Sensex Tanks 928 Points, Nifty Ends Around 17,550 On Weak Global Cues. All Sectors In The Red

Sensex Tanks 928 Points, Nifty Ends Around 17,550 On Weak Global Cues. All Sectors In The Red

The two key equity benchmarks, Sensex and Nifty, on Wednesday plunged sharply on concerns over hawkish central bank action and geopolitical tensions between Russia and the US which spooked the investors. The Sensex slipped below the 60,000-mark, falling nearly 1,000 points and hit an intra-day low of 59,681.55, while the Nifty50, up the 17,550-mark intra-day.

The Sensex closed at 59,745, down 928 points (1.53 per cent). On the other hand, NSE Nifty50 ended at 17,554, down 272 points (1.53 per cent).

On the 30-share Sensex platform, except ITC, the rest 29 scrips ended in the red.

Adani Enterprises, Adani Ports, Grasim, JSW Steel, Bajaj twins, M&M, RIL, L&T, Wipro, SBI Life, Titan, Ultratech Cement, NTPC, ICICI Bank, Tata Steel, Kotak Bank, Tata Motors, and HDFC Bank fell in the range of 1.5 per cent to 11 per cent. ITC, and Bajaj Auto were the only large-cap gainers, up 0.5 per cent, and 0.26 per cent, respectively.

The market capitalisation of Adani Group companies fell below Rs 8-lakh crore -mark in Wednesday’s intra-day trade, down from Rs 25 lakh crore recorded before the release of the Hindenburg report.

In the broader markets, the BSE MidCap and SmallCap indices closing 1 per cent lower each.

India VIX jumped 12 per cent.

All the sectoral indices ended in the negative zone with the Nifty Metal index slipping over 2.5 per cent, the Nifty PSU Bank index 2 per cent, and the Nifty Realty index 1.7 per cent.

In the previous session on Tuesday, the S&P BSE Sensex ended at 60,673, down 19 points (0.03 per cent). On the other hand, the Nifty50 ended at 17,827, down 18 points (0.1 per cent).

In Asian markets, South Korea, Japan, China and Hong Kong ended lower. Stock exchanges in Europe were quoting in the negative territory in afternoon trade. The US markets had ended significantly lower on Tuesday.

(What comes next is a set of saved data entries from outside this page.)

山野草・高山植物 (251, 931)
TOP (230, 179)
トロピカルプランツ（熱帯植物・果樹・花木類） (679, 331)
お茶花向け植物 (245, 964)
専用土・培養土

“Resurgence of cold war between US & Russia has brought apprehension in the market. Although it should be a short-term effect, the fear of sanctions against Russia and its degree of implication on the economy, especially on food and oil exports, is adding to the anxiety. The market is just recovering from the pandemic, and high interest & inflation are the headwinds in the background. It is presumed that this war will be fought on an economic front, limiting its effect on strong economies like the US & India. Awaiting the release of Fed and RBI minutes are the other major elements that kept investors on the side lines,” said Vinod Nair, Head of Research at Geojit Financial Services.

International oil benchmark Brent crude declined 1.11 per cent to $82.11 per barrel.

Foreign Portfolio Investors (FPIs) bought shares worth Rs 525.80 crore on Tuesday, according to exchange data.

Meanwhile, the rupee depreciated 4 paise to 82.83 against the US dollar in early trade on Wednesday, weighed down by a muted trend in domestic equities. However, fresh foreign fund inflows and a weak American currency against major rivals overseas capped the losses in the domestic unit, forex traders said.

At the interbank foreign exchange, the domestic unit opened flat at 82.79 against the dollar. Later, it lost some ground to quote at 82.83, registering a decline of 4 paise over its last close.

In the previous session on Tuesday, the rupee settled at 82.79 against the dollar.